▶ [STATED EXERCISE]: Swap "three-dot menu" for "overflow menu" in the data, starting at the line that contains "Screen dimensions: 1231x980" and ending at the end of the data, and return only those lines with nothing else changed.

☆ ☆ ☆ ☆ ☆ ☆ ☆

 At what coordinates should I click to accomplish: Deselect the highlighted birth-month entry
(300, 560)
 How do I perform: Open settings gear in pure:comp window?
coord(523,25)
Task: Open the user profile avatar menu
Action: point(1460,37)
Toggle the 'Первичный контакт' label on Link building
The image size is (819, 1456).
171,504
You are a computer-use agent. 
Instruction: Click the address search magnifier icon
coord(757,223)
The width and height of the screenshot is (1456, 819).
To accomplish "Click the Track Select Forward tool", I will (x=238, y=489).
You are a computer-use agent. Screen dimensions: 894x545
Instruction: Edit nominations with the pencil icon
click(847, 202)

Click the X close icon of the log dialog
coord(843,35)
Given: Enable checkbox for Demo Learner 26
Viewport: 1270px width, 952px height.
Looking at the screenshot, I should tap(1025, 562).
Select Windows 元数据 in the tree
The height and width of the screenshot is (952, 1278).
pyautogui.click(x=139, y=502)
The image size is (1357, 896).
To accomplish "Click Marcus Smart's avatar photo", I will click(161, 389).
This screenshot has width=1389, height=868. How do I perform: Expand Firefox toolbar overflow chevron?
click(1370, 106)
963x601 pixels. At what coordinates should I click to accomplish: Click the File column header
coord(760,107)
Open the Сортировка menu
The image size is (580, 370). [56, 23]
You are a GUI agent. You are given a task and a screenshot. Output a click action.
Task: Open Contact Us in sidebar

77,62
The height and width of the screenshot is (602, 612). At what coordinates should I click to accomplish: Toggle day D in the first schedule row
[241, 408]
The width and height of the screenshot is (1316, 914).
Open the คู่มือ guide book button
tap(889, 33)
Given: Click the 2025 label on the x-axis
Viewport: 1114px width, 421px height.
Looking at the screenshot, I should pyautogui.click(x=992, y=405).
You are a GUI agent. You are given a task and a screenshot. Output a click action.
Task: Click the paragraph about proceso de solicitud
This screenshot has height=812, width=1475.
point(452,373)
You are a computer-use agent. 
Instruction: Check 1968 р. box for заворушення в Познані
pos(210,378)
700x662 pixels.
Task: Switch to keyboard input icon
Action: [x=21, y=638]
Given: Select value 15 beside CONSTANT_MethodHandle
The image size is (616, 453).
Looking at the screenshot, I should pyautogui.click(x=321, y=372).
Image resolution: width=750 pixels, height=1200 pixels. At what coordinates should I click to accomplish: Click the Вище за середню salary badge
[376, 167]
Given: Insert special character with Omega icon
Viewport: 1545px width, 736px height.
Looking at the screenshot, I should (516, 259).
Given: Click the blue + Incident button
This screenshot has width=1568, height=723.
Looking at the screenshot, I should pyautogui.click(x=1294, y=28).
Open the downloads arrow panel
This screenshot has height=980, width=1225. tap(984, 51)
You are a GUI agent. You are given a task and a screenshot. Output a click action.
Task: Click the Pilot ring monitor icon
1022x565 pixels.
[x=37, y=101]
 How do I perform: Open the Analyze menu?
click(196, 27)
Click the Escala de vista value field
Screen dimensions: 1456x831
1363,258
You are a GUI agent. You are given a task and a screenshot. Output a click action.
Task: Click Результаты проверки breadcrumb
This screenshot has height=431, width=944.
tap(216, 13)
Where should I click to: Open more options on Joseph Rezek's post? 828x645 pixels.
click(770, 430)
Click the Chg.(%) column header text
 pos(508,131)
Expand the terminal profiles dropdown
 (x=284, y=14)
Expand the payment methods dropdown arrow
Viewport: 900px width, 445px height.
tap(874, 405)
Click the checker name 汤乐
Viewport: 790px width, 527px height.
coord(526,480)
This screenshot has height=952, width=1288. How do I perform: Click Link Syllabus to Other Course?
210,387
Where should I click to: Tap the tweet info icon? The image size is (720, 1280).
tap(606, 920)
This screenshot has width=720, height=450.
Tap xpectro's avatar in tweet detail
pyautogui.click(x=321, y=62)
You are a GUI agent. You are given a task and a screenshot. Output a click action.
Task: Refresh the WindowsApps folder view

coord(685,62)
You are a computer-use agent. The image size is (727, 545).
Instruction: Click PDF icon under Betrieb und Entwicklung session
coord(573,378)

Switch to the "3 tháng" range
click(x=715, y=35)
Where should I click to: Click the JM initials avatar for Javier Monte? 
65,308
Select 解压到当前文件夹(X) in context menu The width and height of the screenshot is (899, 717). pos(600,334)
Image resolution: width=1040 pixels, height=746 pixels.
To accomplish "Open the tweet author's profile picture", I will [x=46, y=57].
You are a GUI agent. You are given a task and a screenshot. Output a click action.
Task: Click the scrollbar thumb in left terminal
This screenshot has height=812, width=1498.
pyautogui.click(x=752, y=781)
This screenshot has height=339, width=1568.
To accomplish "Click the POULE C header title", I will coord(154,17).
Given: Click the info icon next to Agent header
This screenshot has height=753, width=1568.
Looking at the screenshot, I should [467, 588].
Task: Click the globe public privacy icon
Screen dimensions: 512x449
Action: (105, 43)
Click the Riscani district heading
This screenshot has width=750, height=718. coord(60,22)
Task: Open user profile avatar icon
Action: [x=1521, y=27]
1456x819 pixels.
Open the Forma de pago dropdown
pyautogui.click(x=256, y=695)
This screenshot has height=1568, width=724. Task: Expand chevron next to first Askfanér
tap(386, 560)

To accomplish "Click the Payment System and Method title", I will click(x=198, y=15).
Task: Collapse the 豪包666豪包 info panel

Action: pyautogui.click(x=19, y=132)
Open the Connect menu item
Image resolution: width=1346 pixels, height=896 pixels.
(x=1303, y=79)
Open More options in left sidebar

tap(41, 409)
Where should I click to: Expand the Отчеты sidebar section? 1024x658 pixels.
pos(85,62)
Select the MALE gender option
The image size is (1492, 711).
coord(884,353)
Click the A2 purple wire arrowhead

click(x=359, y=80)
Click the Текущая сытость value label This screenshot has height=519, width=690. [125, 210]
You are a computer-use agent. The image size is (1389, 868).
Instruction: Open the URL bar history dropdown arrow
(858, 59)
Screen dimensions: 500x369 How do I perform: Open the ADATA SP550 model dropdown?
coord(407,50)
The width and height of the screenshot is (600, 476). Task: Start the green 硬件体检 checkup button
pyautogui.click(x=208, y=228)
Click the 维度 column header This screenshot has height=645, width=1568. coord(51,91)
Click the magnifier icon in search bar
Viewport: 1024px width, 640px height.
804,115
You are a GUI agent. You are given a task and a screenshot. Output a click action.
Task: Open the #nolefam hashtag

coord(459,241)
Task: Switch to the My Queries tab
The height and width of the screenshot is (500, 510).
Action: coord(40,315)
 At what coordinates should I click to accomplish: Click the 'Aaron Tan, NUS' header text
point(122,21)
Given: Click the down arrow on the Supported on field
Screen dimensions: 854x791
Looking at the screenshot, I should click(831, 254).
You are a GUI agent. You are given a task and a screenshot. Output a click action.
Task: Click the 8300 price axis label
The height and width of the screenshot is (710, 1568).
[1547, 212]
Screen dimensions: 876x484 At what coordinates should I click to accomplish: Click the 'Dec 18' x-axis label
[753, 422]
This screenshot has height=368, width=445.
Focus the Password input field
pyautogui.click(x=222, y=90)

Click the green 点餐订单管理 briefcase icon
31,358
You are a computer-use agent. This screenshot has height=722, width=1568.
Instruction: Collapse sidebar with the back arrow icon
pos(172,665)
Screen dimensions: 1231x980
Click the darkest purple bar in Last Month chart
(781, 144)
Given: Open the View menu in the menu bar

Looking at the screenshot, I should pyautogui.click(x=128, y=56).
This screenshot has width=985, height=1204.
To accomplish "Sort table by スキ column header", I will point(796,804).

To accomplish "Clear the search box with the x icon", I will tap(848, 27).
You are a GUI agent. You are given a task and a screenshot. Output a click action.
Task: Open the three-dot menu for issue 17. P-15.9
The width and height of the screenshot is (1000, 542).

☆ ☆ ☆ ☆ ☆ ☆ ☆

▶ [ANSWER]:
Screen dimensions: 1231x980
Click the darkest purple bar in Last Month chart
(781, 144)
Given: Open the View menu in the menu bar

Looking at the screenshot, I should pyautogui.click(x=128, y=56).
This screenshot has width=985, height=1204.
To accomplish "Sort table by スキ column header", I will point(796,804).

To accomplish "Clear the search box with the x icon", I will tap(848, 27).
You are a GUI agent. You are given a task and a screenshot. Output a click action.
Task: Open the overflow menu for issue 17. P-15.9
The width and height of the screenshot is (1000, 542).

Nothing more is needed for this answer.